In 2010, Gábor Tokai published a series of three short articles in the Hungarian popular science weekly, Élet és Tudomány. Tokai tried to date the codex by finding historical analogies of the imagery of the drawings. Tokai could not rule out the possibility of a hoax, but he (like Locsmándi) insisted that whatever be the case, the text has regularities that strongly suggest a meaning. Several months later Tokai also published two further short articles in which he started to give meaning to specific code chunks. He based his arguments mainly on character strings that appear in pictures (such as the INRI inscription on the cross). He claimed to have identified the codes of the four evangelists in biblical references, built up of an evangelist's name and a number, possibly some kind of chapter number. Based on Gyürk's and Locsmándi's work he also showed that many of the four-digit numbers in the text are year numbers, using presumably a peculiar Anno Mundi epoch.

Simultaneous with, and independently from Tokai, Levente Zoltán Király made significant progress in describing some structural elements of the code. In 2011, he demonstrated a method for cutting down the text into sentences with a good probability. He identified a 7-page section split by numbered headings, with the whole section preceded by its table of contents. Like Tokai, Király also discovered the codes of the four evangelists, and in addition he provided a persuasive argument for a "chapter heading system" in the codex that contains biblical references. He also dealt with the overall structure of the codex, showing that the chapter structure is not present in the first fourth of the book, partly because that part contains the long, continuous narration of the passion of Jesus Christ.

In 2018, Tokai and Király published the paper Cracking the code of the Rohonc Codex.

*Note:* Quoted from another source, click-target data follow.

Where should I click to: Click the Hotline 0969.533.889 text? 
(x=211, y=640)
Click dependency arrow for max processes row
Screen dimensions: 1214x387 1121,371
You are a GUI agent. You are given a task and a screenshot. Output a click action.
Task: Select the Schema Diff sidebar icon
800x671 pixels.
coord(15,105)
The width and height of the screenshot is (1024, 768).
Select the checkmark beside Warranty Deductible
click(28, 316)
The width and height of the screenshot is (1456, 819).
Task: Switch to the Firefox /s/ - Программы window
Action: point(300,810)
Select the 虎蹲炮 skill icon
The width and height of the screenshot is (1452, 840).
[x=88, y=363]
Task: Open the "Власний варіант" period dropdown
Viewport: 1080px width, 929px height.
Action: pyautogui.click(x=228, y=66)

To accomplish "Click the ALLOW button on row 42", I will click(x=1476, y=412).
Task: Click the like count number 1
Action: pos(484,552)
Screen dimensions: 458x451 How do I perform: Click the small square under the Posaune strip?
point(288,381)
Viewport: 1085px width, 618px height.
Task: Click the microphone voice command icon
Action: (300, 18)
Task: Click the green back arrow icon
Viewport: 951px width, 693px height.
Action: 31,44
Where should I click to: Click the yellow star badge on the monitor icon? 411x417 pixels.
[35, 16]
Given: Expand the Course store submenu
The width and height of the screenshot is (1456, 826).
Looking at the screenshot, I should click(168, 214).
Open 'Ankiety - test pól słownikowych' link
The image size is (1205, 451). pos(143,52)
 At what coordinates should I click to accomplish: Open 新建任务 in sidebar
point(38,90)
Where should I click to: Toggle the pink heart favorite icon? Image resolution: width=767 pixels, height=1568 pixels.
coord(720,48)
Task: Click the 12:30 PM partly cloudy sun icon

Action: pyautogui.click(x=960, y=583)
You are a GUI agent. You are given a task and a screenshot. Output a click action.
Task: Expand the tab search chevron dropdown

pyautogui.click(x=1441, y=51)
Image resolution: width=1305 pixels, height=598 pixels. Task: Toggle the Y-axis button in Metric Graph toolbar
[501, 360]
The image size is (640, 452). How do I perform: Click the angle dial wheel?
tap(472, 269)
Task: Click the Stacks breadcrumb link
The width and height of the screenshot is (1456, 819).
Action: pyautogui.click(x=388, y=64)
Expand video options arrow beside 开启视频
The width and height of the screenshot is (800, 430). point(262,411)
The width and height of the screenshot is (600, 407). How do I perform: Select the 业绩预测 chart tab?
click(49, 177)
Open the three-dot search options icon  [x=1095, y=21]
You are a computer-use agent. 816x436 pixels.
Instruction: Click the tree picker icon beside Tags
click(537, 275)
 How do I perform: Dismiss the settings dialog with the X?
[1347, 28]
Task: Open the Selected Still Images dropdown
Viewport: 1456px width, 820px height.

The paper claimed the writing was not a substitution cipher, or an ancient alphabet, but is in fact a 'code system'. According to Tokai and Király, the code system does not indicate the inner structure of words. They claim that the codex contains the date 1593 CE as a probable reference to its writing. They also state that by character it is an ordinary Catholic reader or breviary of the time, mostly containing paraphrases of New Testament texts (primarily from the Gospels), but also some non-Biblical material, like e.g. Seth returning to the gate of Paradise, or prayers to the Virgin Mary.